SiO2-based solid state electrolyte films are deposited at room temperature by using the plasma-enhanced chemical vapor deposition (PECVD) technique. An electric-double-layer (EDL) effect has been observed. Then, indium-zinc-oxide thin-film transistors (IZO TFTs) are fabricated by using such SiO2 films as dielectrics in a self-assembling process through a shadow mask. The IZO films for source/drain electrodes and channel are deposited on the nanogranular SiO2 film by RF sputtering the IZO target in an Ar ambient. Such TFTs exhibit a good performance at an ultralow operation voltage of 1.5 V, with a high field-effect mobility of 11.9 cm2/Vs, a small subthreshold swing of 94.5 mV/decade, and a large current on-off ratio of 7.14×106. Effects of protons in the SiO2-based solid state electrolyte films on the electrical performances of the IZO TFTs are also studied.
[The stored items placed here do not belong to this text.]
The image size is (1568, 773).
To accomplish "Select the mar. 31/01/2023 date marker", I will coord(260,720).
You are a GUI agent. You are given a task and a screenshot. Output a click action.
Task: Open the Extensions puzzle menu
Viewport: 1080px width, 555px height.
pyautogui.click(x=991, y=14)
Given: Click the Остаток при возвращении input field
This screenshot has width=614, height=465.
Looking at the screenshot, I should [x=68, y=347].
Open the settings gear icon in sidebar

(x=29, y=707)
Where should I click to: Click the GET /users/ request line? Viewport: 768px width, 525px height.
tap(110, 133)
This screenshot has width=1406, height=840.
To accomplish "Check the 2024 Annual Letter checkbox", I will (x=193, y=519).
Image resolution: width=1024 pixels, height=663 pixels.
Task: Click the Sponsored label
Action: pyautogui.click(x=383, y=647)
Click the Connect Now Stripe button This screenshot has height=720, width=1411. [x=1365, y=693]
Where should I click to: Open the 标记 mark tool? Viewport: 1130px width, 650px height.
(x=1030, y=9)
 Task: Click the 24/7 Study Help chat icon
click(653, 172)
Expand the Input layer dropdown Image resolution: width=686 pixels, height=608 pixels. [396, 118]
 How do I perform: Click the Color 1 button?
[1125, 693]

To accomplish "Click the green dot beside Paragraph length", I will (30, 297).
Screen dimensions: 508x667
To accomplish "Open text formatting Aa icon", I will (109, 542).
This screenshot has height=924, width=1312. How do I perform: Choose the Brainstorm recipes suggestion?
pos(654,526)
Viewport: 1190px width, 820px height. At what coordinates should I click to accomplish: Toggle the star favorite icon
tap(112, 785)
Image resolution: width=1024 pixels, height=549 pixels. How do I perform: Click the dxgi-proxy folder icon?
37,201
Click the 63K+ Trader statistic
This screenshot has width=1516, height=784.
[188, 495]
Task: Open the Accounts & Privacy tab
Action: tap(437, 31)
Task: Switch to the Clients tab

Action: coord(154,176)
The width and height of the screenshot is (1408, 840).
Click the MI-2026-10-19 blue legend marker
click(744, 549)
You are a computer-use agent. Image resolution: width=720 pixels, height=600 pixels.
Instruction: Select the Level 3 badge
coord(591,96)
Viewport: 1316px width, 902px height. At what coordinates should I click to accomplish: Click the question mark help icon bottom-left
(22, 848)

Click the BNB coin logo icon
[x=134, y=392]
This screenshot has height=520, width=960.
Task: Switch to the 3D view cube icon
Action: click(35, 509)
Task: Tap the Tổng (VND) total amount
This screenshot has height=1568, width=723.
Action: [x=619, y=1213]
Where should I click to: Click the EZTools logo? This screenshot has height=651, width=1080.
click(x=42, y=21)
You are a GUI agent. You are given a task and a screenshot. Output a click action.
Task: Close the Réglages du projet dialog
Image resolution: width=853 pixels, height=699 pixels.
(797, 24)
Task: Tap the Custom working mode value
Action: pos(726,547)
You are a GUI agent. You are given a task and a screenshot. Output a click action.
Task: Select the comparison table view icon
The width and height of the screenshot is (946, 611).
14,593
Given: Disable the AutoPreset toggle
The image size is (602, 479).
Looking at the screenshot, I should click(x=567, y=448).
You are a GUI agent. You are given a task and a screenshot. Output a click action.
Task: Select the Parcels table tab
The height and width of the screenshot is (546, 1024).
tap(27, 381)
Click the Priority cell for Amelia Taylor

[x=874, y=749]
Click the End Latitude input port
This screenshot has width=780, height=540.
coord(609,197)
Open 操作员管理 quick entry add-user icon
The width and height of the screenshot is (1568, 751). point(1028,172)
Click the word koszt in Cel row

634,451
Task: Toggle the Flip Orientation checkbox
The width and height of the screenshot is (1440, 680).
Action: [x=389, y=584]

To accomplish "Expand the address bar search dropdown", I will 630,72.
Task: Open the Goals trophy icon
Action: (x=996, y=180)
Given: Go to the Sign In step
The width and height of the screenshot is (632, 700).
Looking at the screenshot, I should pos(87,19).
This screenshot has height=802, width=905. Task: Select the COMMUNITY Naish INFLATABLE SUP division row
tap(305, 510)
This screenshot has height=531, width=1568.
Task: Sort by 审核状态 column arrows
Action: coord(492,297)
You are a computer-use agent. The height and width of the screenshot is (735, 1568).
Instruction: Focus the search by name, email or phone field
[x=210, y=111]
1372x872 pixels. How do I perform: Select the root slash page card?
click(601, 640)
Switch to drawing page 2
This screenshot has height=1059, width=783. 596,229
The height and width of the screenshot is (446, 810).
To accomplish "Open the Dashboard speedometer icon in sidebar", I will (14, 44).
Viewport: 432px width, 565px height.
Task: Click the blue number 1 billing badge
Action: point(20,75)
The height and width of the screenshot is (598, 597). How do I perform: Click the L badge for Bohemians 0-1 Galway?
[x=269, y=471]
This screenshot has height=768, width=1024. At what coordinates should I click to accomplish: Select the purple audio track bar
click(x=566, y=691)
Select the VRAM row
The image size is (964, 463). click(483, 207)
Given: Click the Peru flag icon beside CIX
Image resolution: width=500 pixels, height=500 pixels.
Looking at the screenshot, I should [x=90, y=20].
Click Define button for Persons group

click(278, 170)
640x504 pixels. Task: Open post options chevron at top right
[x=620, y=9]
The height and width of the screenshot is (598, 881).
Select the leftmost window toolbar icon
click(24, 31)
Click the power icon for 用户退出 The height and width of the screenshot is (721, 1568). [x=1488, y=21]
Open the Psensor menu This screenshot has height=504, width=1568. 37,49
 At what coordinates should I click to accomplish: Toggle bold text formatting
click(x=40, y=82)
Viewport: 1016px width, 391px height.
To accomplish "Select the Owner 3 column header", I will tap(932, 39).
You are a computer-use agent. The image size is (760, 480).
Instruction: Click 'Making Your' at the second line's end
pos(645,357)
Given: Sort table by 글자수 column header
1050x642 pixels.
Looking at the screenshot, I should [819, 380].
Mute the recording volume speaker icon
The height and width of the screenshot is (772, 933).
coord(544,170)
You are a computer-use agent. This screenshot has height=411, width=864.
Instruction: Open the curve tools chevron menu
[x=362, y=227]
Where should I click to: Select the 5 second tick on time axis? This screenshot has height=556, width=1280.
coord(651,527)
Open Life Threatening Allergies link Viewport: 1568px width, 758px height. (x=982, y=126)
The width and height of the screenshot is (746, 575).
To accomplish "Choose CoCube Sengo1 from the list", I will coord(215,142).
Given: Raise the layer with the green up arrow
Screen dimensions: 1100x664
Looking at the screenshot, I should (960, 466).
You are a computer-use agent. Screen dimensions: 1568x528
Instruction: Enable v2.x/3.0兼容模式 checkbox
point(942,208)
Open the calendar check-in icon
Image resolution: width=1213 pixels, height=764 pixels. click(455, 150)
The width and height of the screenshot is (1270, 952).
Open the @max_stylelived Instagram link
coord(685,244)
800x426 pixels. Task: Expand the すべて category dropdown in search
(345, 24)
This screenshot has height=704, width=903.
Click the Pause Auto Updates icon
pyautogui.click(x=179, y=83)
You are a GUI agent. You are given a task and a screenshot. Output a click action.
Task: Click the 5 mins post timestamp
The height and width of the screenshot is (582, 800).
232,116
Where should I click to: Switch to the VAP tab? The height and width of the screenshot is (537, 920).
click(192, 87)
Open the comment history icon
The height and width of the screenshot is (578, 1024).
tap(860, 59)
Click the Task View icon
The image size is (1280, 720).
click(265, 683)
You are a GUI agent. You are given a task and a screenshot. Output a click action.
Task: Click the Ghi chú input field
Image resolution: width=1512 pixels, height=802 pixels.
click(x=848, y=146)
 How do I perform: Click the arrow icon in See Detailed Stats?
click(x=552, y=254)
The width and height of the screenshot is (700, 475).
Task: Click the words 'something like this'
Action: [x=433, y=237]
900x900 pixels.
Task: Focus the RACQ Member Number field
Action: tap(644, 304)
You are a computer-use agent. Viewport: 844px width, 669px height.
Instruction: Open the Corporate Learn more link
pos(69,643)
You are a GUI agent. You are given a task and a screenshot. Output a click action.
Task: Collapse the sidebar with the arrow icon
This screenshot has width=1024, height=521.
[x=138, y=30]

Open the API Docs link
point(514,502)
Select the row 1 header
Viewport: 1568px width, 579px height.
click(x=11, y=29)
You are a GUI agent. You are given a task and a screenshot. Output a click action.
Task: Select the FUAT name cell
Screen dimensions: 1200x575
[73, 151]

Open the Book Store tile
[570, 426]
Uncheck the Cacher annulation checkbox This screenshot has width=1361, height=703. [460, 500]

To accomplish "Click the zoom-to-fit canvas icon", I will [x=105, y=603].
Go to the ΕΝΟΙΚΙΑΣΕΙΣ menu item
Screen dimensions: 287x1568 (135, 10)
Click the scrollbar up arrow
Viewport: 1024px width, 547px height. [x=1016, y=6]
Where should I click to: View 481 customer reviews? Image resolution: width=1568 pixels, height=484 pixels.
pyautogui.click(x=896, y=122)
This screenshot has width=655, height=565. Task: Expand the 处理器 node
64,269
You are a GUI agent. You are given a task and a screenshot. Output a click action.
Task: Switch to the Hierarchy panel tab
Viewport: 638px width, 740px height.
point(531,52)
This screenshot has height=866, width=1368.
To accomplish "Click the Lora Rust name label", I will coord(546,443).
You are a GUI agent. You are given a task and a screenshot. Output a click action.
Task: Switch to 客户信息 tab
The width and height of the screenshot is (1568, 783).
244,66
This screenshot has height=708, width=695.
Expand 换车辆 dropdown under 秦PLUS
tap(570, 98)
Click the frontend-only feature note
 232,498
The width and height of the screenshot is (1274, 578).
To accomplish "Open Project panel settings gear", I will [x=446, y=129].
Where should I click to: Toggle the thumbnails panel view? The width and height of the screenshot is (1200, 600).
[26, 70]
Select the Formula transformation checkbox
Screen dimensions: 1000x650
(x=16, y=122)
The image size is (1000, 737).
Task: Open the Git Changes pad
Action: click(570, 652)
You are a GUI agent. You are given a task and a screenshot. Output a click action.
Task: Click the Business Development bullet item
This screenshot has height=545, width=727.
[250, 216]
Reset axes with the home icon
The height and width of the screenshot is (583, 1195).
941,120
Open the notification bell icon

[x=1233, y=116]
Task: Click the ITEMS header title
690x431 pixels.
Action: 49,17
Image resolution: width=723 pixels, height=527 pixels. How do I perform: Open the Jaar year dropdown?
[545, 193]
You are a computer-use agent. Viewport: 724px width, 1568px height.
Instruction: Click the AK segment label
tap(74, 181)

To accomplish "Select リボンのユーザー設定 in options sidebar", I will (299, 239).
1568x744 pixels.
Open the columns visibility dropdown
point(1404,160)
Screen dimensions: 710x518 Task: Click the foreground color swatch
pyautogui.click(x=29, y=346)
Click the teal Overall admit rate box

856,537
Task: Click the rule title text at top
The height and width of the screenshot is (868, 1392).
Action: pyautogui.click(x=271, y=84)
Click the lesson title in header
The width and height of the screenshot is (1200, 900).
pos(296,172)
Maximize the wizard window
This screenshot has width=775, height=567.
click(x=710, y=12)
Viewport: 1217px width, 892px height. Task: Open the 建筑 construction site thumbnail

It is observed that a big EDL capacitance can be obtained for SiO2 films dipped in pure water, as a result of the fact that there are more protons in such SiO2 films. Because of the migration of protons in SiO2 electrolytes, an anti-clockwise hysteresis is observed on the transfer curve. Moreover, a bigger hysteresis is observed at a higher gate voltage scan rate. Gate bias stressing stabilities are also studied the shifts in threshold voltage are observed to obey a stretched exponential function.